Bizarrely, the Deep State opportunists milking Jan. 6 for all its political worth argue that it would be a danger to national security to allow Anderson, the media and the public to have access to the 30-second exculpatory clip at issue. In response to Medvin’s motion, the government cites the so-called mosaic theory to justify protecting video footage from the Capitol police force’s closed-circuit video system. Every individual piece of video evidence must be protected from disclosure, the prosecutors’ argument goes, to prevent nefarious operatives from piecing together in aggregate the exact locations of the entire vast network of cameras.
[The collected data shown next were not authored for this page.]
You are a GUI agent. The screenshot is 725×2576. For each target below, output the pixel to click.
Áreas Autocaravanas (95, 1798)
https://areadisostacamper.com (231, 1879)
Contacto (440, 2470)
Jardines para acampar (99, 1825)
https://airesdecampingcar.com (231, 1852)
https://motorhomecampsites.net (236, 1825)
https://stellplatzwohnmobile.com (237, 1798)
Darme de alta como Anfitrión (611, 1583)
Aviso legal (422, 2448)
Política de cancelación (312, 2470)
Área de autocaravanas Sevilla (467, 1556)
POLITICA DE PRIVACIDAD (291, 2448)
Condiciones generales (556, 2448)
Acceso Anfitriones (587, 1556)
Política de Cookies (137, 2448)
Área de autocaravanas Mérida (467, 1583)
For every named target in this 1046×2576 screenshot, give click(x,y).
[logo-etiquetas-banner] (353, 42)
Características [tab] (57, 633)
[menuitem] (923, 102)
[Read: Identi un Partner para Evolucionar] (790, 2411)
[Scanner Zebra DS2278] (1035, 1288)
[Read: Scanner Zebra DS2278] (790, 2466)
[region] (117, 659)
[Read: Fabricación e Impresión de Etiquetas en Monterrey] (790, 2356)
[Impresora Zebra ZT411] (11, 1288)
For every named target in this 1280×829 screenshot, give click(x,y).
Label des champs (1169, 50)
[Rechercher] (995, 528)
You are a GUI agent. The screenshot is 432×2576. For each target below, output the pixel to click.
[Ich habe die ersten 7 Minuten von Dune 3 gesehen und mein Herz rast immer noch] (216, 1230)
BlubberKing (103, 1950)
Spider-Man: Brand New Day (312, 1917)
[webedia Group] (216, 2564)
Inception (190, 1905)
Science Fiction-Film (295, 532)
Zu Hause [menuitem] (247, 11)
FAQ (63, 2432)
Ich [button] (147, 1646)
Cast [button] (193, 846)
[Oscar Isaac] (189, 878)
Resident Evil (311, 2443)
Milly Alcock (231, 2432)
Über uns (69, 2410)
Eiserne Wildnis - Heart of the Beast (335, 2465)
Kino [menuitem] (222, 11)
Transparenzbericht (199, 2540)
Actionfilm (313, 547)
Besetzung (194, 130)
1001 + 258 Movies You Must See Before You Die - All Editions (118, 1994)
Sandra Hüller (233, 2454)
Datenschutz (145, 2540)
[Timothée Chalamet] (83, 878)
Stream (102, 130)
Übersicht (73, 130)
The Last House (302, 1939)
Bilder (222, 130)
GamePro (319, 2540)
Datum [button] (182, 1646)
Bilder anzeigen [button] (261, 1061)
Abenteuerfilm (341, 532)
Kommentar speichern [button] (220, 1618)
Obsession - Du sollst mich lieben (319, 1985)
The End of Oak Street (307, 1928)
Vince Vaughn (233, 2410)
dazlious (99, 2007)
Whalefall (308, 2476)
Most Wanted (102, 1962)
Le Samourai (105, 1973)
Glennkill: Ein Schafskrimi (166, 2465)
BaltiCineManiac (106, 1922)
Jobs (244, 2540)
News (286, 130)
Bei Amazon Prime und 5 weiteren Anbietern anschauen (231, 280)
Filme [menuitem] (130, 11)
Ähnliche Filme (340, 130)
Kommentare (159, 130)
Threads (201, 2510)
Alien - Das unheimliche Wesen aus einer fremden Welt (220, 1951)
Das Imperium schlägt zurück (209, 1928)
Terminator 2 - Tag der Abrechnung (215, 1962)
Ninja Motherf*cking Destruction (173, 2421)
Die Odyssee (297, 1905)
“Surely,” Medvin pleads, “Mr. Anderson should not be prejudiced by the continued veil of secrecy over the video sought for release in his case simply because in this case the government does not feel the release is advantageous to their legal position. The government’s contradictory position in John Anderson’s case to their utilization of CCTV video in the cases of Julian Khater and George Tanios gives the government control over the defense and creates a disparity between the parties standing before this court, rendering the defense an inferior party to the prosecution; all the while, the two parties are to stand before the court as equals … In Mr. Anderson’s case, the government is attempting to conceal video favorable to the defense to protect their unjust prosecution and to continue to unilaterally control the public narrative. Why should this be permitted?”
Will the federal government be allowed to railroad a patriotic American based completely on evidence which neither he nor his own counsel is able to see, thus making a mockery of American constitutional rights? Only time will tell.